According to fashion designers who wound up their showings for fall here last week, it is a sophisticated, confident, sometimes even agressive kind of woman who will be dressed in their clothes next season.

Skirts that swing open with a long stride, flashy, funny fur pieces over broad-shouldered and belted suits and blouses that plunge to the waist add up to sexiness, but it's more glamor a-la-Greta Garbo than the some-like-it-hot variety.

The rest of the look, as fashion gurus see it, is rounded out by stilletto heels, long hair and red lipstick, dark colors (particularly black) and natural fabrics, including feather.

So is any nice female government lawyer going to keep a date in court next fall looking like a modern Barbara Stanwyck?

As always, the extremes of some New York designers will be much diluted and modified by the time their concoctions arrive on the sales floors of Washington stores and boutiques. A certain fraction of what comes down the runway in Paris, Milan or New York is done for amusement and attention-getting anyway. And existing popular styles, including the Annie-Hall look, are likely to go on and on.

But what buyers, reporters and an ever-bigger gaggel of celebrities like Bianca Jagger, Andy Warhol, Ali McGraw, Bob Evans and Annie Hall herself, Diane Keaton, saw last week is a definite shift toward grown-up, confident sophistication for daytime as well as night.

There are sexy evening clothes that almost fall off the body or scarcely veil the wearer, and a look meant to be worn to the office that in many cases uses shoulder pads for a broad, roomy look at the top, more slimness toward the bottom. Belts, which add to the shape, high heels and big fur pieces carry out the effect.

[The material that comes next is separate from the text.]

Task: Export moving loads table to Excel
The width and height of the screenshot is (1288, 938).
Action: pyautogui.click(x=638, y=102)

All of which is based loosely on a perception that women are ready to look more and more womanly, to please themselves, perhaps, rather than to attract attention from men, as in the past. A Paris designer, Claude Montana, sees this as a new female aggressiveness, but another Parisian, Karl Lagerfeld, says simply, "It is a new kind of confidence and sophistication about sexuality."

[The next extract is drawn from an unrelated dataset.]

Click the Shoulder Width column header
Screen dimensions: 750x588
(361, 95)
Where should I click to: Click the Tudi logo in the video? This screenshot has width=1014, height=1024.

"I'm tired of the casual (young, little-girl look," says Bill Kaiserman, the designer for Rafael. "There is nothing more fantastic than a young person looking sophisticated."

So while his clothes are still soft and even drapey on top always with substantial shoulder padding, his skirts usually are slit open to the hip. But with buttons to close them as much as the customer wants.

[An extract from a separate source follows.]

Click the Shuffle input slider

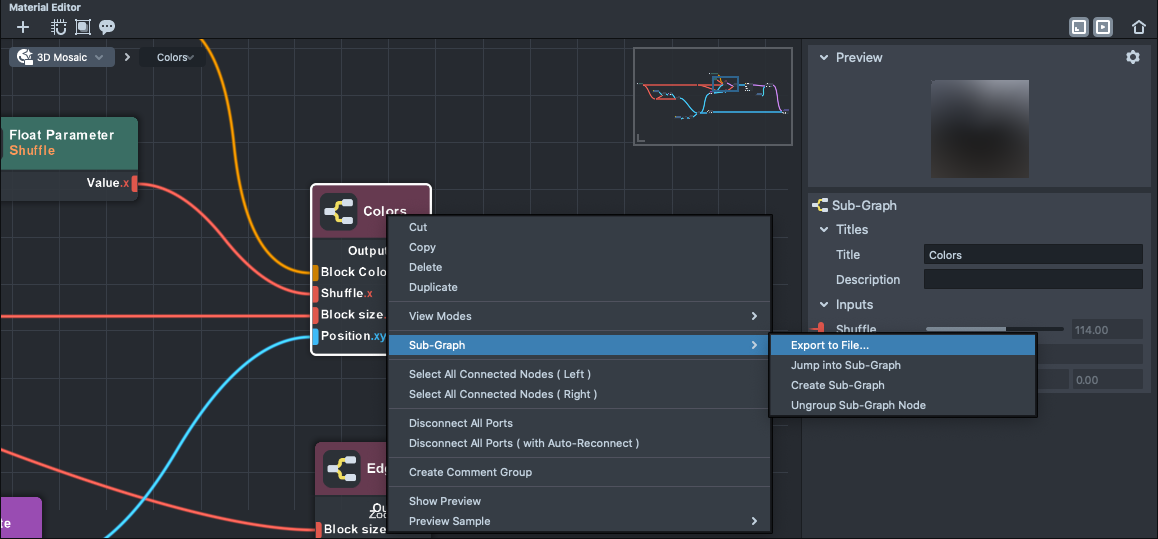[994, 329]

Calvin Klein, who has been using shoulder pads in jackets and coats for three years, has shown jackets for day worn over wrap blouses virtually opening to the waist. But now Klein admits "they are not for every office" and has told women to anchor them shut with a pin if necessary. For fall, Klein not only showed them pinned, but often added a filler of cashmere - a ribbed or lace sweater - underneath to make the outfit not only more proper but warmer, too.

Halston, long a master of simple, sexy clothes, also made his daytime clothes more glamorous with dyed-to-match fur pieces (complete with heads and tails) to go with his suits, pants and skirts.

To make sure women can walk easily in his narrow skirts, Halston has gone back to cutting skirts off just below the knee.Klein, on the other hand, finds the proportion more contemporary with hemlines cut just below the calf for day, longer for evening.

Stephen Burrows, in his show at Bendel's on 57th Street, made a pitch for the short dress for discos. Short or long, Burrows likes movement in all the clothes with fringes and feathers flying in all directions. "It is the way we wish women would dress for Studio 54," said Bendel's president Geraldine Stutz after the showing. Groned one buyer, "The only problem is that people who go to discos can't afford designer clothes."

But price appears not to be a concern of designers in this league. Geoffrey Beene has a cashmere blazer that is expected to retail as part of a costume for $3,000.

Designer Mary McFadden, a favorite with Washington women for her evening clothes in spite of their $1,000-and-up price tags, has now added daytime styles. Her inventiveness carries over to fluffy mohair sweaters, handpainted suede and extraordinary textured wools.